Patient shares bowel cancer journey
Published at: 07 Jun 2019
This month marks Bowel Cancer Australia’s initiative Bowel Cancer Awareness Month. June is a time to raise awareness of one of Australia's deadliest cancers and raise funds for the community-funded charity dedicated to prevention, early diagnosis, research, quality treatment and the best care for everyone affected by bowel cancer. A highlight of the month is Red Apple Day on Wednesday, June 19 when Australians are encouraged to support the work of Bowel Cancer Australia through the purchase of a Bowel Cancer Awareness Ribbon and apple-themed fundraising activities.
Bowel Cancer Australia was formed in 2000 by a small team of specialists who were focused on a better health future not only for the patients they treated but for all Australians.
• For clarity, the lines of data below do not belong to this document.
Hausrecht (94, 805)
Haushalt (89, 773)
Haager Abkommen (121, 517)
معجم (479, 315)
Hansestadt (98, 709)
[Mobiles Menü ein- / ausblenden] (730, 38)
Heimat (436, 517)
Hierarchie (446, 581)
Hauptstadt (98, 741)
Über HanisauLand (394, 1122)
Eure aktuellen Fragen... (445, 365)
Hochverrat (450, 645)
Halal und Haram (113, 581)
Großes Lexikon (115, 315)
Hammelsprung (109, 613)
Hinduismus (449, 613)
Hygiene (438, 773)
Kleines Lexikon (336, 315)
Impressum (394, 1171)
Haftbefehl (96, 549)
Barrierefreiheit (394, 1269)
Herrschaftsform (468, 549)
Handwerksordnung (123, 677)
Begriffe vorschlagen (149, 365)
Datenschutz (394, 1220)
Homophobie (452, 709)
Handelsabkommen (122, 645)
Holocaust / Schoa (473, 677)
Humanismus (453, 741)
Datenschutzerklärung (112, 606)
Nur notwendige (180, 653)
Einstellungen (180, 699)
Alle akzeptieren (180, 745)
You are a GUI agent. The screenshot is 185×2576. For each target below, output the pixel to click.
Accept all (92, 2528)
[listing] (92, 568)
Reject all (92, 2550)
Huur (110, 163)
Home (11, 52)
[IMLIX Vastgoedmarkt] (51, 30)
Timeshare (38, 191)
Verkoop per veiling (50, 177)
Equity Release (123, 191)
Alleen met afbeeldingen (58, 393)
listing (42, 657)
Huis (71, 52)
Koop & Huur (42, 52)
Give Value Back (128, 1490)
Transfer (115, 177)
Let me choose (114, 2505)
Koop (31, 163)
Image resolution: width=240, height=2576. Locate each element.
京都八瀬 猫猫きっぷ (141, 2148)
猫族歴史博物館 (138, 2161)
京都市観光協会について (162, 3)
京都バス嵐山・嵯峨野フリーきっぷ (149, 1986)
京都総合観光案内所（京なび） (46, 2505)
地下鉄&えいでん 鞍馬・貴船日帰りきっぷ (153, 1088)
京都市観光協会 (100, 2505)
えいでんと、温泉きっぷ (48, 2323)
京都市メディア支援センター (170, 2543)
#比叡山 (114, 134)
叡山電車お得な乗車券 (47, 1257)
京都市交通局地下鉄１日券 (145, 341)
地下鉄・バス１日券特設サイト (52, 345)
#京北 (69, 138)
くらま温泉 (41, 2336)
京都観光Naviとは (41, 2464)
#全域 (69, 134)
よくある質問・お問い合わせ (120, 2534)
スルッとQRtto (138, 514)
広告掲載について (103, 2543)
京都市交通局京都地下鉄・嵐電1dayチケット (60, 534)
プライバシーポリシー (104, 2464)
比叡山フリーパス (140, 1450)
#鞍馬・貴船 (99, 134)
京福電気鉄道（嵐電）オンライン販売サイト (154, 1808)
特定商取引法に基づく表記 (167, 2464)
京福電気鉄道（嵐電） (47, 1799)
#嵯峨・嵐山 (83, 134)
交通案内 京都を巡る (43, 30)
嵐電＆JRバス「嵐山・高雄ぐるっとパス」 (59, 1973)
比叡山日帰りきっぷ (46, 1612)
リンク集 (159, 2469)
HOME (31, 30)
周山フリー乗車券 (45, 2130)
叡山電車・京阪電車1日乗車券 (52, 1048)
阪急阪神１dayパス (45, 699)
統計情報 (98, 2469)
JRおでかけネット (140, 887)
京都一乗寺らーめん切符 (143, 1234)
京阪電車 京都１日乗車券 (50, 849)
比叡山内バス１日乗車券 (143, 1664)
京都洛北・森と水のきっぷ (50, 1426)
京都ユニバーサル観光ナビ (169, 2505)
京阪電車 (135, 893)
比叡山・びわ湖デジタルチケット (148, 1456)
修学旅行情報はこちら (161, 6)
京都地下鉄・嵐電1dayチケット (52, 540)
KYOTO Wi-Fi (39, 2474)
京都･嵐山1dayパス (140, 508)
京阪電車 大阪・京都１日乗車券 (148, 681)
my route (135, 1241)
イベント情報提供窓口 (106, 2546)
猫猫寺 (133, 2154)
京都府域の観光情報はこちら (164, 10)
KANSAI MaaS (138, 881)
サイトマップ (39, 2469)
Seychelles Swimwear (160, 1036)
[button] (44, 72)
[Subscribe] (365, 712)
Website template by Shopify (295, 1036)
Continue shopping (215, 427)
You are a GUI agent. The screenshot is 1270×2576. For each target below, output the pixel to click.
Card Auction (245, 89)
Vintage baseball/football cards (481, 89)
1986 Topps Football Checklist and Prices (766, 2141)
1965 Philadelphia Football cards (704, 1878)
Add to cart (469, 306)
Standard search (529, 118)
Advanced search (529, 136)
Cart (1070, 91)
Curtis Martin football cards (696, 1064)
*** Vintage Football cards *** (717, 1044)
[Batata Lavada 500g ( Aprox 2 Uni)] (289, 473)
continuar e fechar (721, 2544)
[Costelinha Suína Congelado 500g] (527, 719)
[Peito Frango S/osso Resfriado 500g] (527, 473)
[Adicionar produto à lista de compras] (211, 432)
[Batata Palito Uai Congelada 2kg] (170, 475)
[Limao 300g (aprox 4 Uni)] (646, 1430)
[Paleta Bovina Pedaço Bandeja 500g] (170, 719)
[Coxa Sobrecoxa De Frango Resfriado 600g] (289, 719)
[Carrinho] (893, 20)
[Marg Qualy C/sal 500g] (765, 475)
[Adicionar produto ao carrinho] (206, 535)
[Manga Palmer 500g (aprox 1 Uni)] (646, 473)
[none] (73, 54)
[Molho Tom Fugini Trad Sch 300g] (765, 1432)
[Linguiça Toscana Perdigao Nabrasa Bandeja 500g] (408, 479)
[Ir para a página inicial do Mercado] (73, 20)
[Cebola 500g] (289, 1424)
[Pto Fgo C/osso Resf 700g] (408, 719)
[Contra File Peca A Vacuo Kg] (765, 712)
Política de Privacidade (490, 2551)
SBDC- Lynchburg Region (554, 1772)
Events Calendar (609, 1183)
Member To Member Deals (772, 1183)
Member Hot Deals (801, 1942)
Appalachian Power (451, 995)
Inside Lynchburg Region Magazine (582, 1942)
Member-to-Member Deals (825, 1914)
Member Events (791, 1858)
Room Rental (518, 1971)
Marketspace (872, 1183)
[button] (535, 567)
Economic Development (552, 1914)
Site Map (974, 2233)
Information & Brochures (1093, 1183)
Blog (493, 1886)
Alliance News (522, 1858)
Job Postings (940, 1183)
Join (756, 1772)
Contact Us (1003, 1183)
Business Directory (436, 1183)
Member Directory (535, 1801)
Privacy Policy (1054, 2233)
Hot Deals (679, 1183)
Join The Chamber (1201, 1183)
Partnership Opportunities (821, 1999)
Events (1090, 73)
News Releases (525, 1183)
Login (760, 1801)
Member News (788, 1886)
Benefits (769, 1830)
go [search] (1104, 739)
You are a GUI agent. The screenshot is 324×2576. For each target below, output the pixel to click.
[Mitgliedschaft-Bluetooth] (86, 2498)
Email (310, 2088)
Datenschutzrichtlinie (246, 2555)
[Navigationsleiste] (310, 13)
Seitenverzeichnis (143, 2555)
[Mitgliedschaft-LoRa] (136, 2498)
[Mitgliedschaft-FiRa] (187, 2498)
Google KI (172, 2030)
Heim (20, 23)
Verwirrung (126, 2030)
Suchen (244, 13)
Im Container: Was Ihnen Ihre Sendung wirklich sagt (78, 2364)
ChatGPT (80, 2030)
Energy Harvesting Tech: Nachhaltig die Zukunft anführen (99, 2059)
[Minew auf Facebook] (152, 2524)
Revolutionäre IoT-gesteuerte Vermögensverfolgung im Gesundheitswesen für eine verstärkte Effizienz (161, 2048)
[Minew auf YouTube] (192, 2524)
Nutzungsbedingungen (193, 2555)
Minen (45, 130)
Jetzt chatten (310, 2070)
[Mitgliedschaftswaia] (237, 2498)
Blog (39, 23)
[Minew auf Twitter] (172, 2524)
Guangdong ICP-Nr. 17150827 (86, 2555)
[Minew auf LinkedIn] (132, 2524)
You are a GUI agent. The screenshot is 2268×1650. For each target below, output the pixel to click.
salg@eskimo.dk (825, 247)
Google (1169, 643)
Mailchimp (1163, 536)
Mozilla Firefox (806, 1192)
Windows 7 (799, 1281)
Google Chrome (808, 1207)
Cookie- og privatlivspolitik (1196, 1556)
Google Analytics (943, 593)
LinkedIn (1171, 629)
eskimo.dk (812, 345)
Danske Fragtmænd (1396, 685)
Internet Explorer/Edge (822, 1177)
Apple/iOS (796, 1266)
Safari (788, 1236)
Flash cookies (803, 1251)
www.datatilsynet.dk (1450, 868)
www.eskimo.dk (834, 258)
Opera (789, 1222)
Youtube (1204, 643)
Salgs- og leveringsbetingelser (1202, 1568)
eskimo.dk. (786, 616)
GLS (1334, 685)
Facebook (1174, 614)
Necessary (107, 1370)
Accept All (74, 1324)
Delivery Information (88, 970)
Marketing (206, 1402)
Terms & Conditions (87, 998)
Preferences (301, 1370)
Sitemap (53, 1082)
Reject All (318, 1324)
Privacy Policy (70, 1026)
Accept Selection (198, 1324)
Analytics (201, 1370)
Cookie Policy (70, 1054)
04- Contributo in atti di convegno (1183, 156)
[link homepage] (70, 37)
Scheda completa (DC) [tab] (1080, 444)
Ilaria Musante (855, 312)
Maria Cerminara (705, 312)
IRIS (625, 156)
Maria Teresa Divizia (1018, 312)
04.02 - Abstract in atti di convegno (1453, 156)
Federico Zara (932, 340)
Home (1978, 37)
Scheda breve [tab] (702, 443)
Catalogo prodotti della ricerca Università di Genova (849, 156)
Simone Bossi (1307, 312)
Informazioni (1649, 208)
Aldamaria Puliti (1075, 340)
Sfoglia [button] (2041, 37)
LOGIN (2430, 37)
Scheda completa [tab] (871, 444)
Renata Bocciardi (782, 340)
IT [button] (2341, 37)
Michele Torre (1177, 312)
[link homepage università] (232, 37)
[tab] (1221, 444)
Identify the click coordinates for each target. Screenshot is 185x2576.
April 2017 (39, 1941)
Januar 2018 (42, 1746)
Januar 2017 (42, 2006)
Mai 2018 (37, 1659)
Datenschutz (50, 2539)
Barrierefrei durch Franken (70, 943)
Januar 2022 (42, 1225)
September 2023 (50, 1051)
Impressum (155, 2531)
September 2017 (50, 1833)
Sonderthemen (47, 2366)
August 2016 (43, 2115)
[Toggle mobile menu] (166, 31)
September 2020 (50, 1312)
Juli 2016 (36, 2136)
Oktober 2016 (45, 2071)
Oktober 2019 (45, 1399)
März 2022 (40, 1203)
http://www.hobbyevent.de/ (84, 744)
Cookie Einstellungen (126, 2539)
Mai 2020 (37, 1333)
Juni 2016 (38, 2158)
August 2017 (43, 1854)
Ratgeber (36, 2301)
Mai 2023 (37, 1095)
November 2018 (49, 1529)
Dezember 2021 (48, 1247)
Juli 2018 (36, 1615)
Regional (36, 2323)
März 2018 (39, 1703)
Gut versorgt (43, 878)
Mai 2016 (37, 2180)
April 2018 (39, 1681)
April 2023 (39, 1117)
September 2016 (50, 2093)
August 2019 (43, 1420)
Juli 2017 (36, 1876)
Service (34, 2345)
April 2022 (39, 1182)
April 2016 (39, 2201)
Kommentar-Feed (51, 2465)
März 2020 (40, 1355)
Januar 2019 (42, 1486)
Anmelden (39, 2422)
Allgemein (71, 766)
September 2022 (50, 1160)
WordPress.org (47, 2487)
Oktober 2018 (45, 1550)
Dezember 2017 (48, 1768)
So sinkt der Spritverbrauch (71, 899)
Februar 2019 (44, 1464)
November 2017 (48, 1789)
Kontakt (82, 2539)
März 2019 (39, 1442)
Despite a long history of digestion issues, when Sue* felt an unbearable pain in her stomach last year she booked in to see her GP.
“I never really went to the doctors but I thought I had an ulcer,” she said. Visiting her doctor in Kyabram, it was not for some time before Sue had learned exactly what had caused the pain.
After inconclusive colonoscopies and gastroscopies in Kyabram and Shepparton, Sue said it was a laparoscopy that resulted in her diagnosis being confirmed.
“On November 30, I found out I had a....tumour,” she said.
The 61-year-old then began her treatment journey, meeting with GV Health bowel cancer support nurse Katie Emanuelli.
But just weeks into her chemotherapy treatment to reduce the size of the tumour, Sue presented to the emergency department with a complete blockage of her bowel.
“The next day I was operated on,” she said.
This was perhaps the most difficult part of Sue's cancer journey, waking up from surgery with a stoma bag.
“The biggest thing was getting used to the stoma,” she said.
A stoma bag is a bag connected to the intestine to collect faeces and/or urine.
“The stoma nurses were very good.”
Sue was then able to begin chemotherapy treatment once again, which is administered at the Peter Copulos Cancer and Wellness Centre in Shepparton.
“I go home to Kyabram then and the nurses just remove it there,” she said.
While Sue said she had responded very well to chemotherapy, she had suffered from several complications throughout her treatment including a blood clot in her PICC line which delivered the chemotherapy through her arm.
“You've just got to keep smiling,” she said of her cancer journey.
“I've had my 11th cycle (of treatment).”
Sue encouraged others who felt a problem to go and see their GP and said she also made sure her children would start screening for the cancer 10 years prior the age at which she had her diagnosis.
*Local patient Sue is currently being supported by Katie Emanuelli at Peter Copulos Cancer and Wellness Centre.